____ Passage given

Calculating "triple" dot products

I have Float64 arrays x, y, z and want to compute sum(x[i] * y[i] * z[i]) over all indices i.

I’m curious what is the fastest way to calculate this?

Some ideas:

  • a plain for loop
  • Einsum.jl
  • OMEinsum.jl
  • LinearAlgebra.dot calls into BLAS.dot, but I’m not sure if there are a 3-vector version of this though.

Have you already tried some approach that we can compare to?

A straightforward implementation:

function dot3(x, y, z)
  s = zero(promote_type(eltype(x), eltype(y), eltype(z)))
  @simd for i in eachindex(x, y, z)
    s += x[i] * y[i] * z[i]
  end
  return s
end

I am getting

julia> x = rand(1000); y = rand(1000); z = rand(1000);

julia> @btime dot3($x, $y, $z);
  118.453 ns (0 allocations: 0 bytes)
3 Likes

What are the cases in which this is useful?

________

## Your objective
Reproduce the part of the forum thread on triple dot products starting at "s = zero(promote_type(eltype(x), eltype(y), eltype(z)))" and ending at "allocations: 0 bytes)", word for word.

____ Data shown

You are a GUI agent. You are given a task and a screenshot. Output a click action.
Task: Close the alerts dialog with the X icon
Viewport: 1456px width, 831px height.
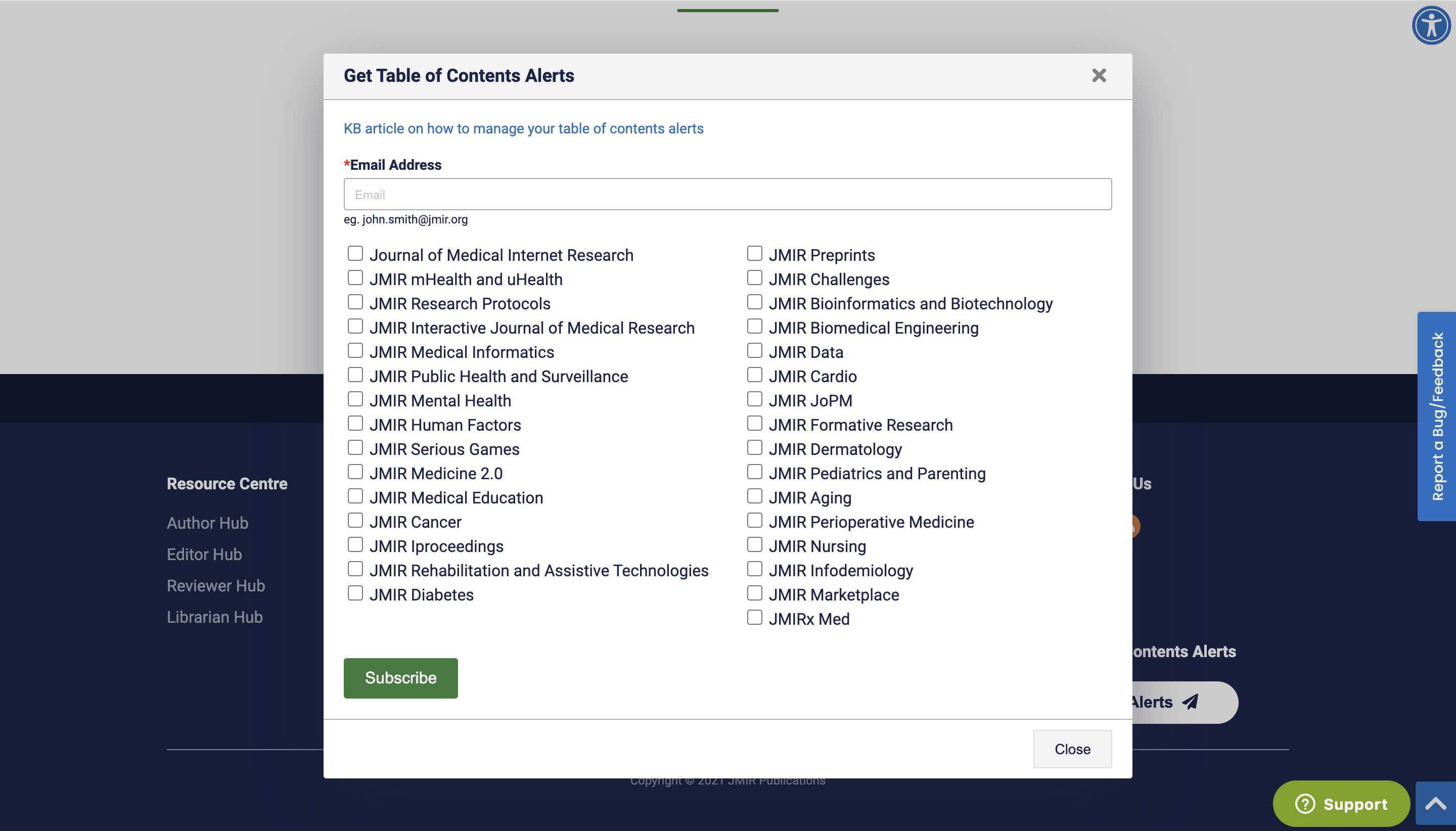pos(1099,75)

________

## The solution
s = zero(promote_type(eltype(x), eltype(y), eltype(z)))
  @simd for i in eachindex(x, y, z)
    s += x[i] * y[i] * z[i]
  end
  return s
end

I am getting

julia> x = rand(1000); y = rand(1000); z = rand(1000);

julia> @btime dot3($x, $y, $z);
  118.453 ns (0 allocations: 0 bytes)